**Required work:** Lines from the one containing "1400x861 pixels." through the final line of the data, restated word for word and free of pictures, make up the whole answer.

**Source data:**
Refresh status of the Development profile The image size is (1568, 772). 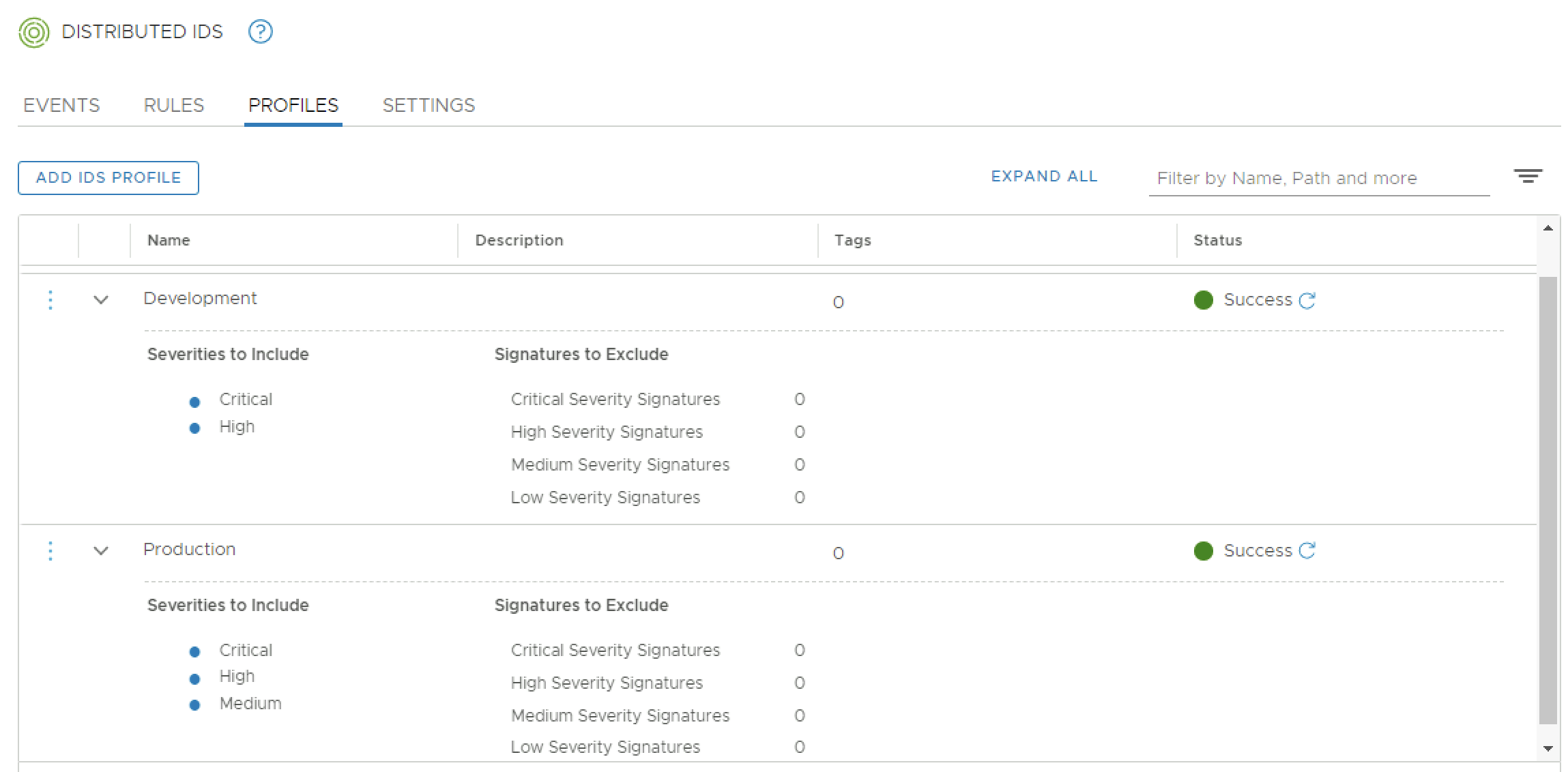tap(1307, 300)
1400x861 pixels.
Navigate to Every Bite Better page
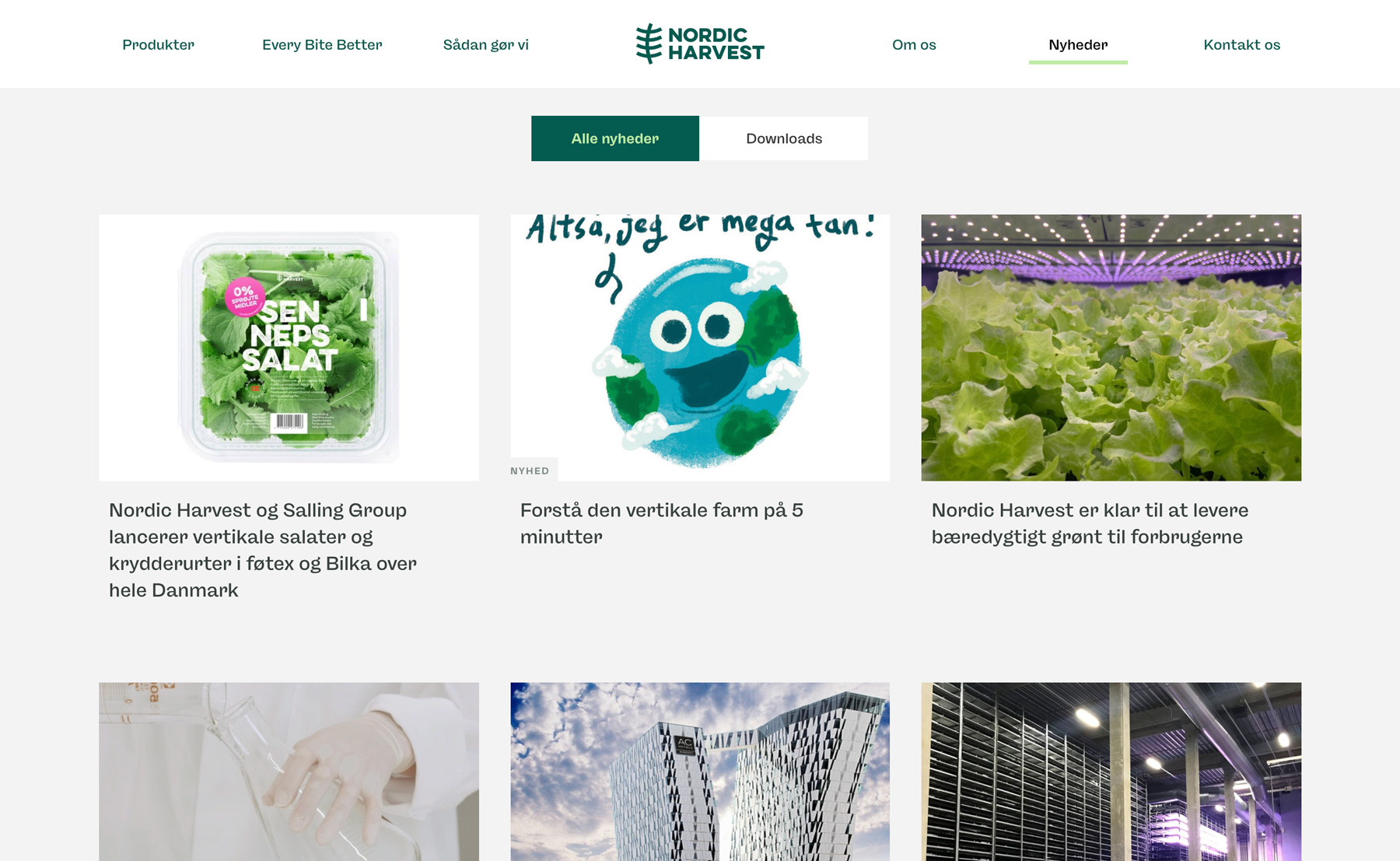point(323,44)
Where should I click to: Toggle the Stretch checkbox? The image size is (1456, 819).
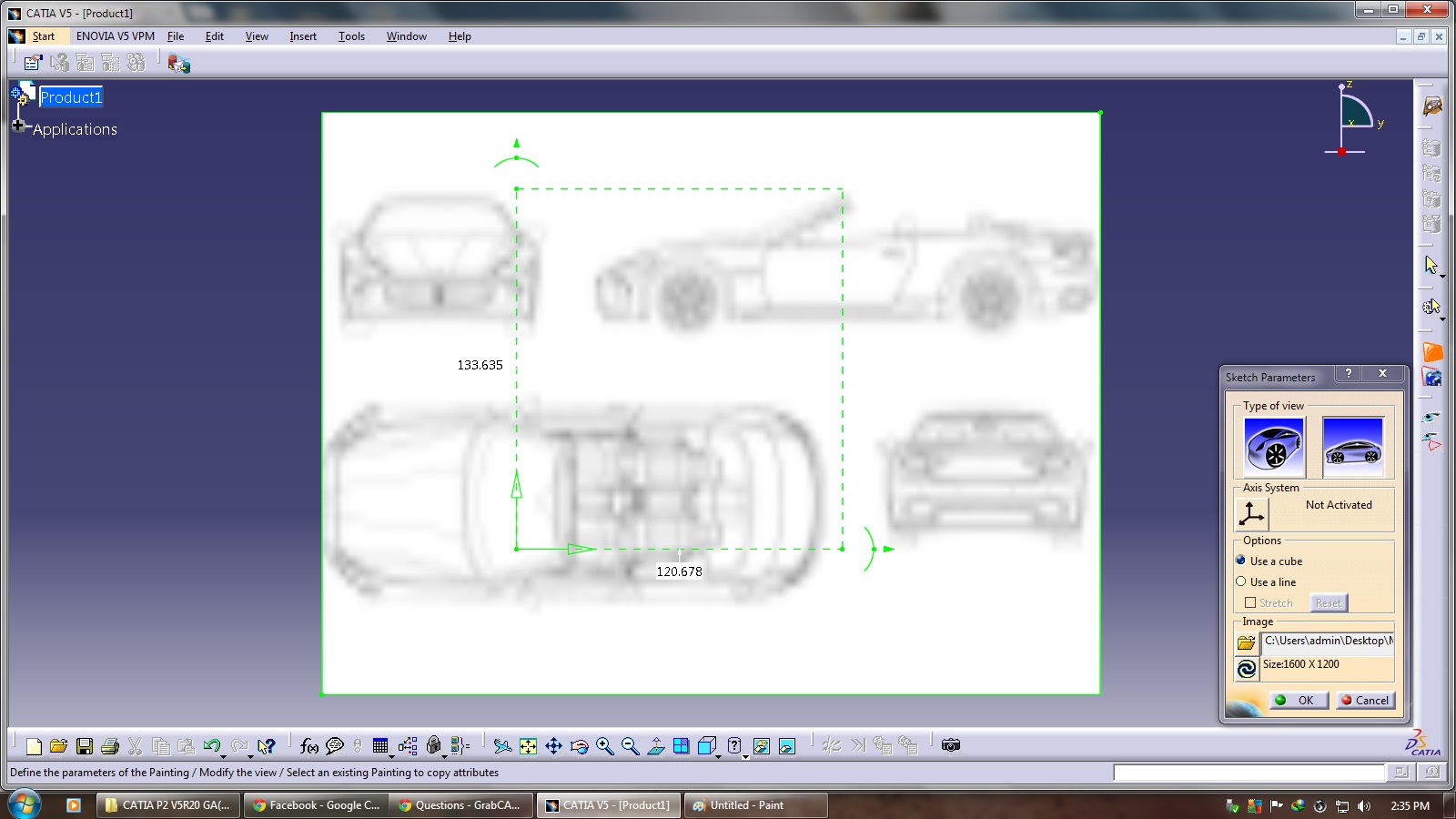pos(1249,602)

**Written answer:**
1400x861 pixels.
Navigate to Every Bite Better page
point(323,44)
Where should I click to: Toggle the Stretch checkbox? The image size is (1456, 819).
pos(1249,602)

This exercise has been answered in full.